Dans ses écrits un sage Italien
Dit que le mieux est l’ennemi du bien[2] ;
Non qu’on ne puisse augmenter en prudence,
En bonté d’âme, en talents, en science ;
Cherchons le mieux sur ces chapitres-là ;
Partout ailleurs évitons la chimère.
Dans son état heureux qui peut se plaire,
Vivre à sa place, et garder ce qu’il a !

La belle Arsène en est la preuve claire.
Elle était jeune ; elle avait à Paris
Un tendre époux empressé de complaire
À son caprice, et souffrant son mépris.
L’oncle, la sœur, la tante, le beau-père,
Ne brillaient pas parmi les beaux esprits ;
Mais ils étaient d’un fort bon caractère.
Dans le logis des amis fréquentaient ;
Beaucoup d’aisance, une assez bonne chère ;
Les passe-temps que nos gens connaissaient,
Jeu, bal, spectacle, et soupers agréables,

  1. Les Mémoires secrets du 1er mai 1772 disent que ce conte circula sous le nom du R. P. Nonotte.
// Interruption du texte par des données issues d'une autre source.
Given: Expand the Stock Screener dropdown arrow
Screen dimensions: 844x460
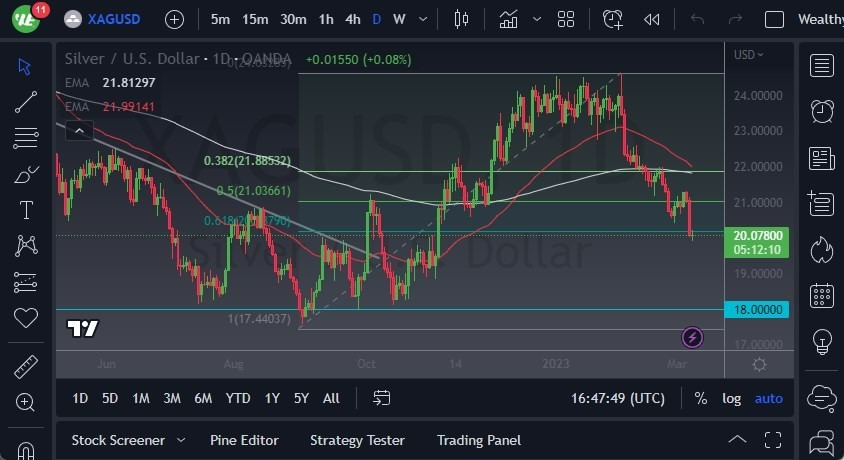Looking at the screenshot, I should [181, 440].
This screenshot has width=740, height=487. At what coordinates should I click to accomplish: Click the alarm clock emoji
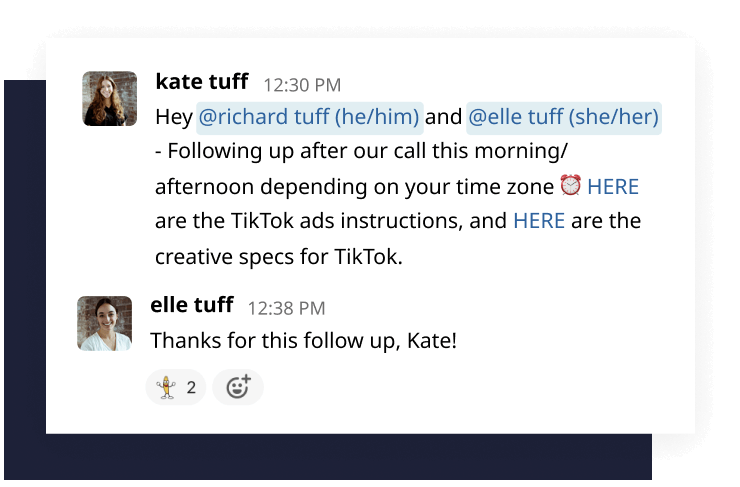(x=571, y=185)
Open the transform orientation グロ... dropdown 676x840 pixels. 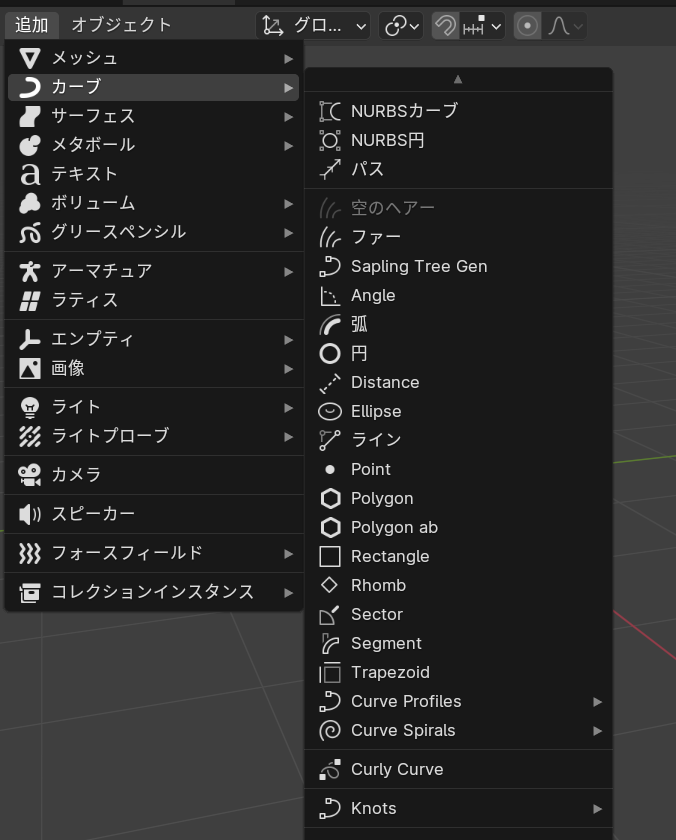313,26
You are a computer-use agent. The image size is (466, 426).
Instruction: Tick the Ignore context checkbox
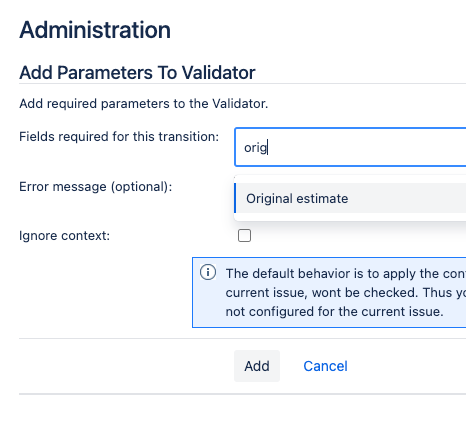244,236
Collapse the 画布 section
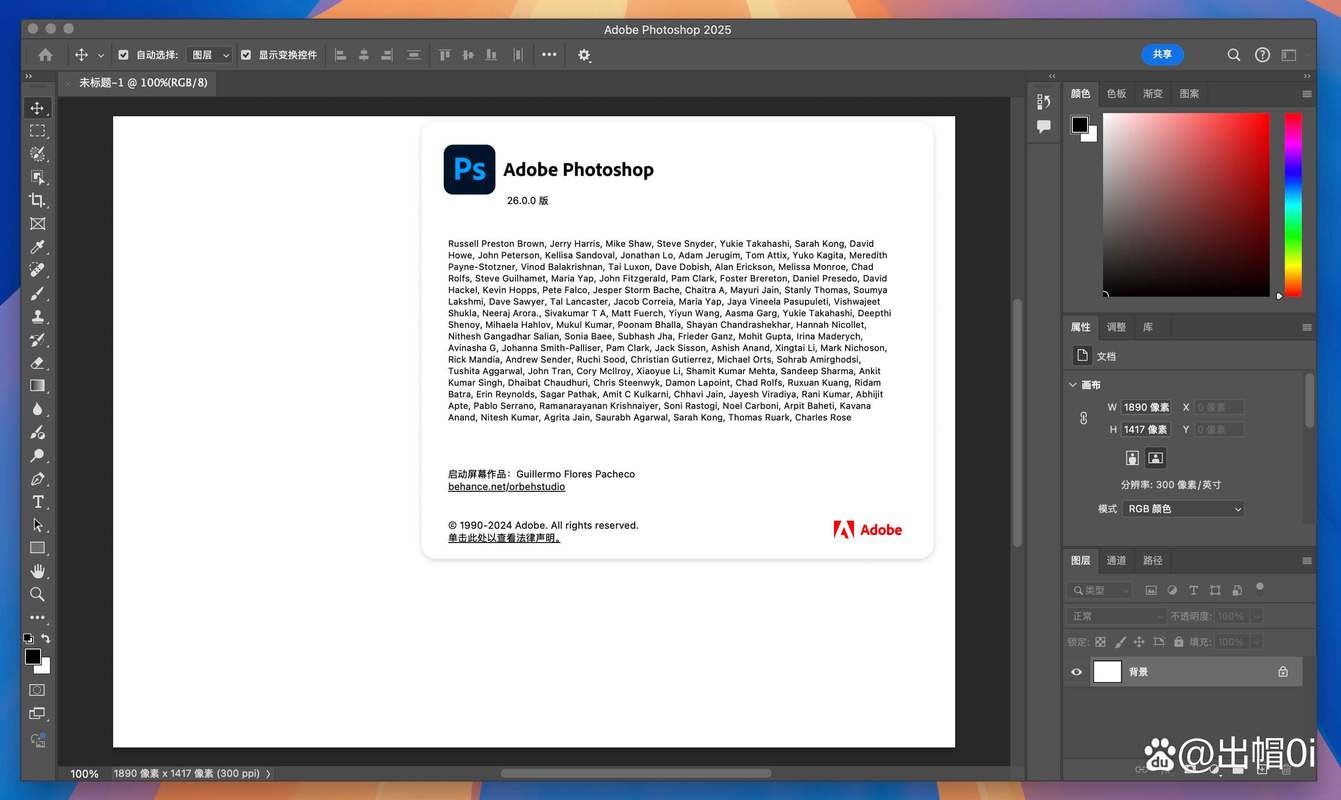The height and width of the screenshot is (800, 1341). [1072, 385]
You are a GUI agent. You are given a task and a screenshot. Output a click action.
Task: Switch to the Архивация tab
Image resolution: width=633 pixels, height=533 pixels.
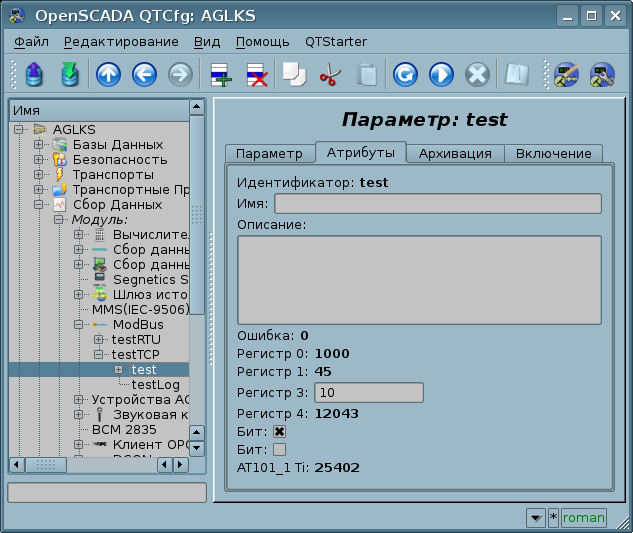coord(455,153)
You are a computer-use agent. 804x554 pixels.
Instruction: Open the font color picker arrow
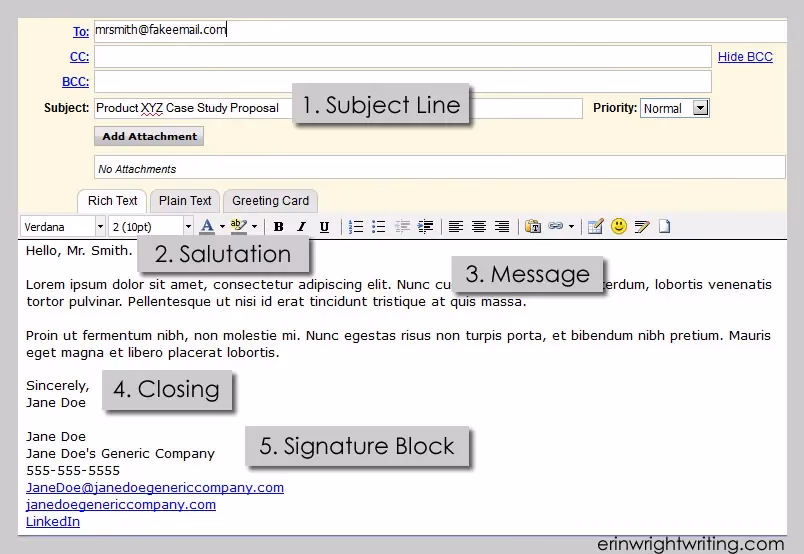pos(222,226)
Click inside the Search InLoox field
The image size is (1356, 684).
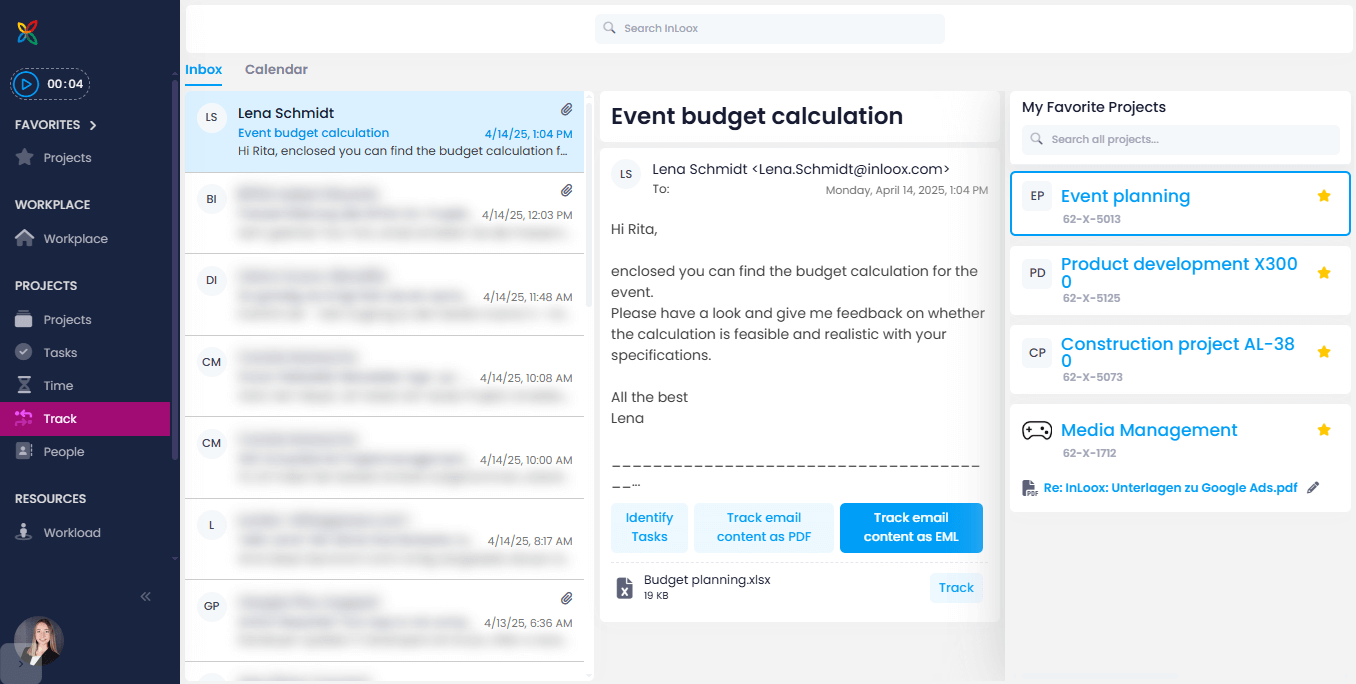pyautogui.click(x=769, y=28)
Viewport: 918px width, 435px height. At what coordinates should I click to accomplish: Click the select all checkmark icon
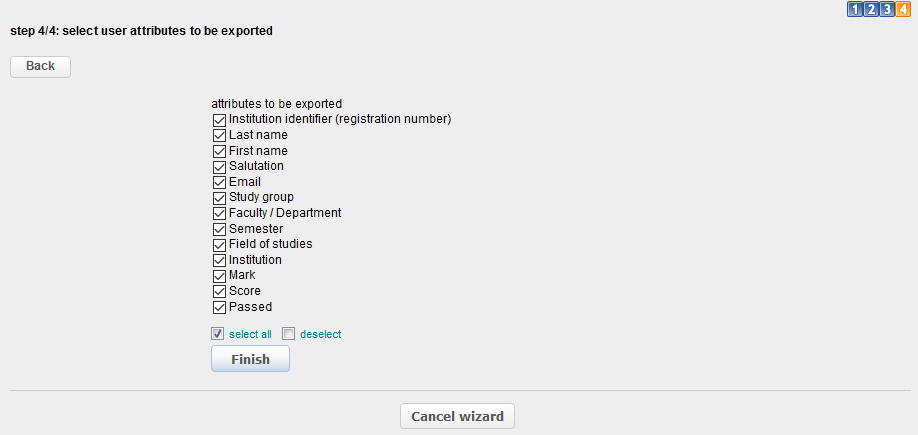(x=218, y=334)
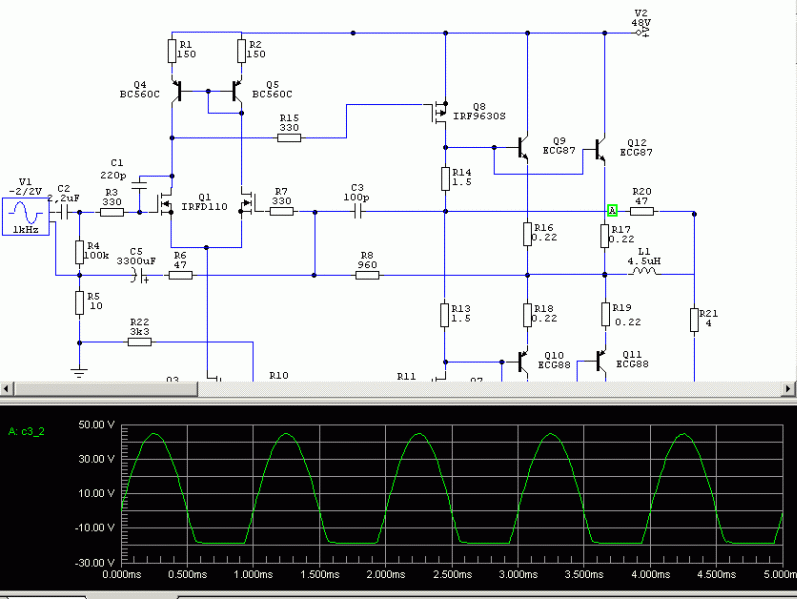The image size is (797, 599).
Task: Click the horizontal scrollbar right arrow
Action: 789,389
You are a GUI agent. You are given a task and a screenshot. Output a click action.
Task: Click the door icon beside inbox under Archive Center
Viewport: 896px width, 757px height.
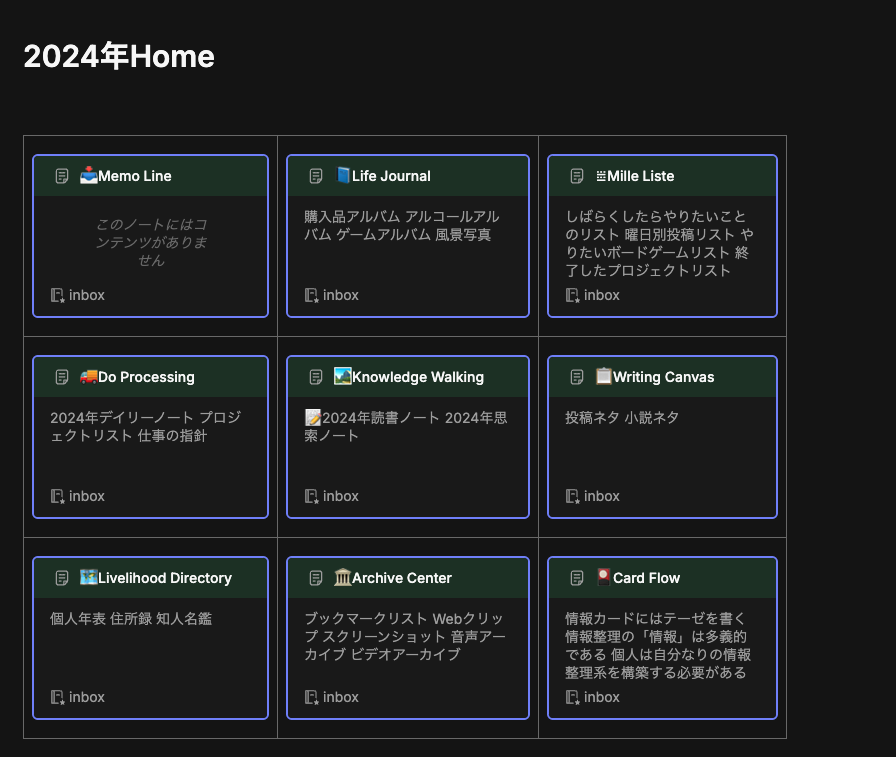tap(313, 697)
Je n’ai vu aucune édition portant ce nom. C’est de ce conte que Favart a tiré sa Belle Arsène ; Beaunoir, né en 1746, mort en 1823, fit jouer, en 1775, sur le théâtre de Nicolet ou des grands Danseurs de corde du roi, l’Amant voleur, comédie en trois actes, non imprimée, dont le sujet est pris dans la Bégueule. MM. Brazier, Merle et Carmouche ont fait représenter, en 1826, sur le théâtre de la Portc-Saint-Martin, la Bégueule, ou la Princesse et le Charbonnier, vaudeville-féerie en deux actes, imprimé la même année. (B.)
  2. Voltaire cite le vers italien dans son article Art dramatique du Dictionnaire philosophique.